Присцилла рассыпалась в похвалах его последней книге.

– Я нахожу ее восхитительной! – воскликнула она в своей преувеличенно-восторженной манере.

– Счастлив, что она доставила вам удовольствие, – ответил мистер Барбекью-Смит.

– О, это потрясающая книга! А пассаж о пруде лотосов просто великолепен.

– Я знал, что он вам понравится. Знаете, он снизошел на меня из ниоткуда. – Барбекью-Смит повел рукой, словно бы обводя ею астральный мир.

Они вышли в сад, где их ждал чай. Новый гость был должным образом представлен остальным.

– Мистер Стоун тоже писатель, – сказала Присцилла, знакомя его с Дэнисом.

– Что вы говорите?! – Мистер Барбекью-Смит снисходительно улыбнулся, снизу глядя на Дэниса с выражением олимпийской благосклонности. – И что же вы пишете?

Дэнис был в бешенстве, ситуацию усугубило еще и то, что он густо покраснел. Неужели у Присциллы совсем нет чувства такта? Она ставит между ними – между Барбекью-Смитом и им – знак равенства. Да, они оба писатели в том смысле, что оба пользуются пером и чернилами. На вопрос мистера Барбекью-Смита он ответил:

– Да так, ничего особенного, сущие пустяки, – и отвернулся.

– Мистер Стоун – один из наших молодых поэтов. – Это был голос Анны.

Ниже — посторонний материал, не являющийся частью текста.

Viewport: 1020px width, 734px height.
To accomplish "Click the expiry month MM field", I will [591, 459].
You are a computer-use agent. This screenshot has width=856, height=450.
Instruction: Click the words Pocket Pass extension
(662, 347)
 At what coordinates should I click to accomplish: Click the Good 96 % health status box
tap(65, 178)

Он бросил на нее сердитый взгляд, и она улыбнулась, разозлив его еще больше.

– Превосходно, превосходно, – сказал мистер Барбекью-Смит и ободряюще сжал Дэнису руку. – Бард – благородное призвание.

Как только окончилось чаепитие, мистер Барбекью-Смит извинился: до обеда ему предстояло кое-что написать. Присцилла отнеслась к этому с полным пониманием. Пророк удалился в свою обитель.

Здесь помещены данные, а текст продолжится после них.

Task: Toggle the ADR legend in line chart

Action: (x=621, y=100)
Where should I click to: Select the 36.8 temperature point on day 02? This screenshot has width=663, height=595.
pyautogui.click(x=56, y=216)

В гостиную мистер Барбекью-Смит спустился без десяти восемь. Он находился в прекрасном расположении духа и, прежде чем сойти по лестнице, улыбнулся сам себе и довольно потер большие белые руки. Кто-то в гостиной тихо играл на пианино, беспорядочно перескакивая с одной мелодии на другую. Интересно, кто бы это мог быть? Одна из молодых дам, наверное, подумал он. Но это оказался Дэнис, который, как только писатель вошел в комнату, поспешно вскочил в смущении.

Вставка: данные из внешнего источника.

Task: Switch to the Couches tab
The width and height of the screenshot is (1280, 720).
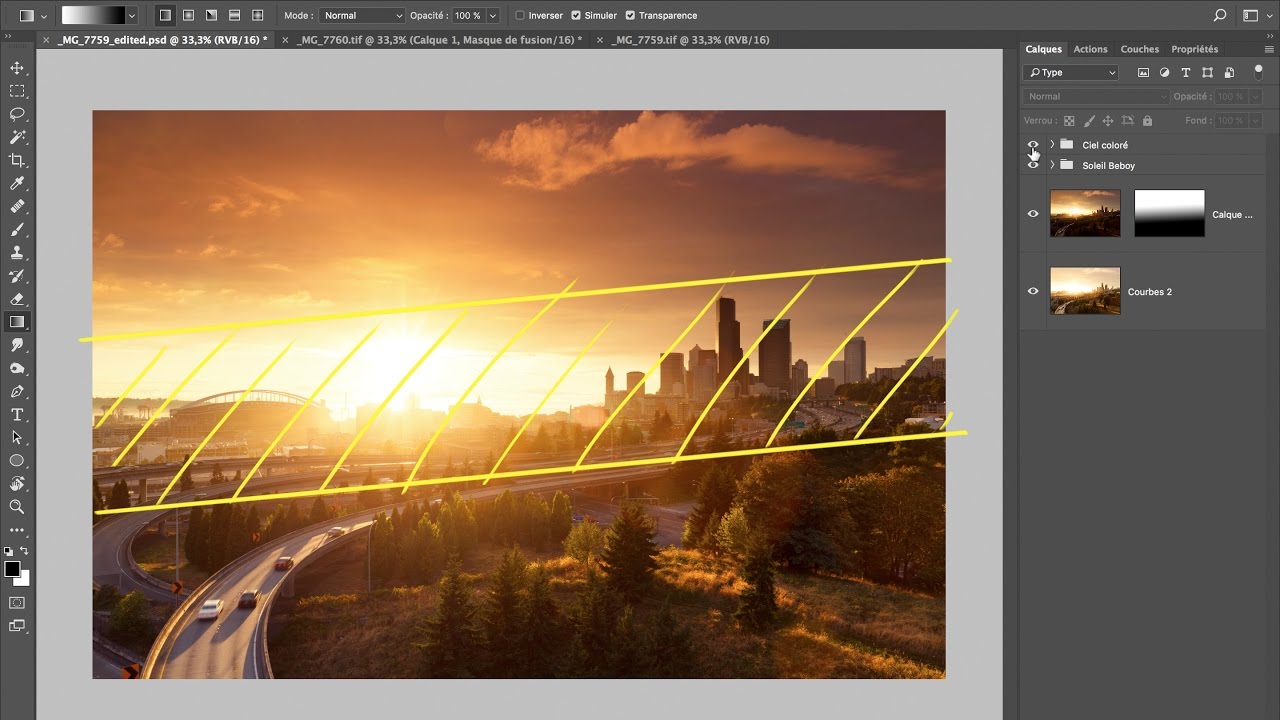Action: point(1139,49)
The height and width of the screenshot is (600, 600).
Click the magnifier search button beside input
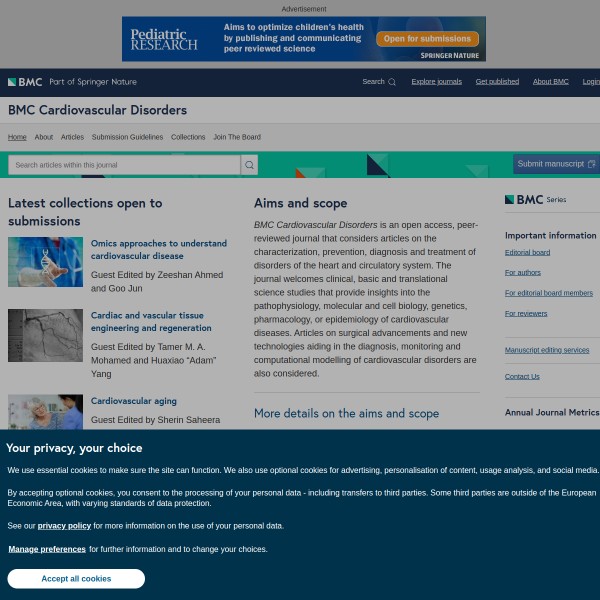tap(249, 165)
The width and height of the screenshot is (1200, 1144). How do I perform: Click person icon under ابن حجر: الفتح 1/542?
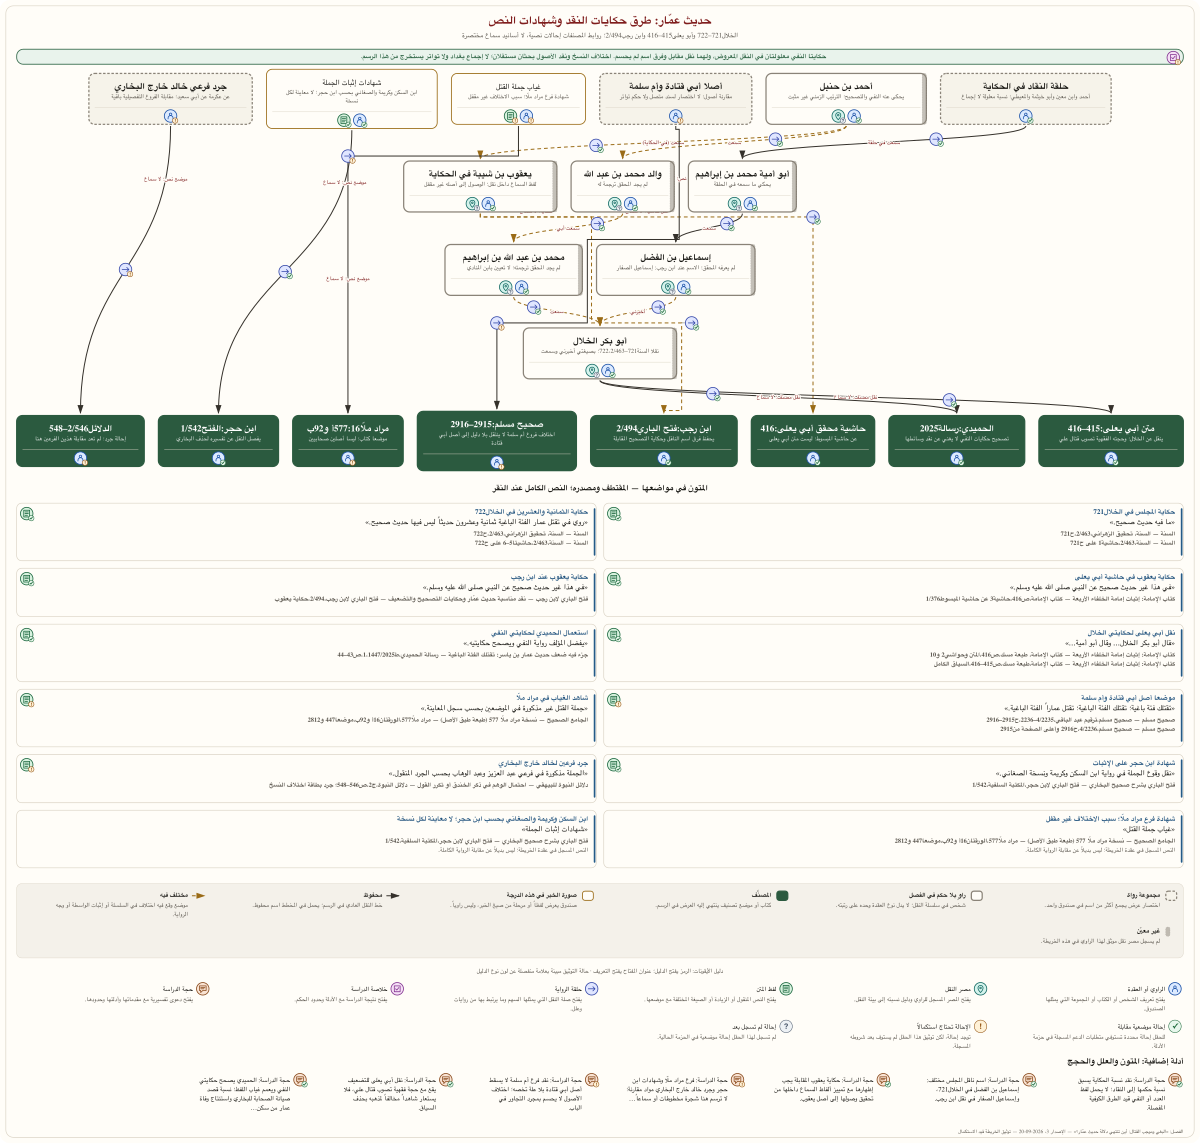click(x=218, y=458)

– Продолжайте, продолжайте, – заговорил мистер Барбекью-Смит. – Я очень люблю музыку.

– Тогда мне тем более не стоит продолжать, – заявил Дэнис. – Я ведь произвожу всего лишь шум.

Воцарилась тишина. Мистер Барбекью-Смит стоял спиной к камину, мысленно согревая себя воспоминаниями об очагах, у которых грелся прошлой зимой. Он не мог скрыть внутреннего удовлетворения и продолжал улыбаться своим мыслям. Наконец он повернулся к Дэнису.

– Так вы пишете, – спросил он, – не так ли?

– Ну… да, немного, знаете ли.

– И как вы думаете, сколько слов вы можете написать за час?

– Я никогда, признаться, не считал.

– О, вы должны сосчитать, обязательно должны. Это чрезвычайно важно.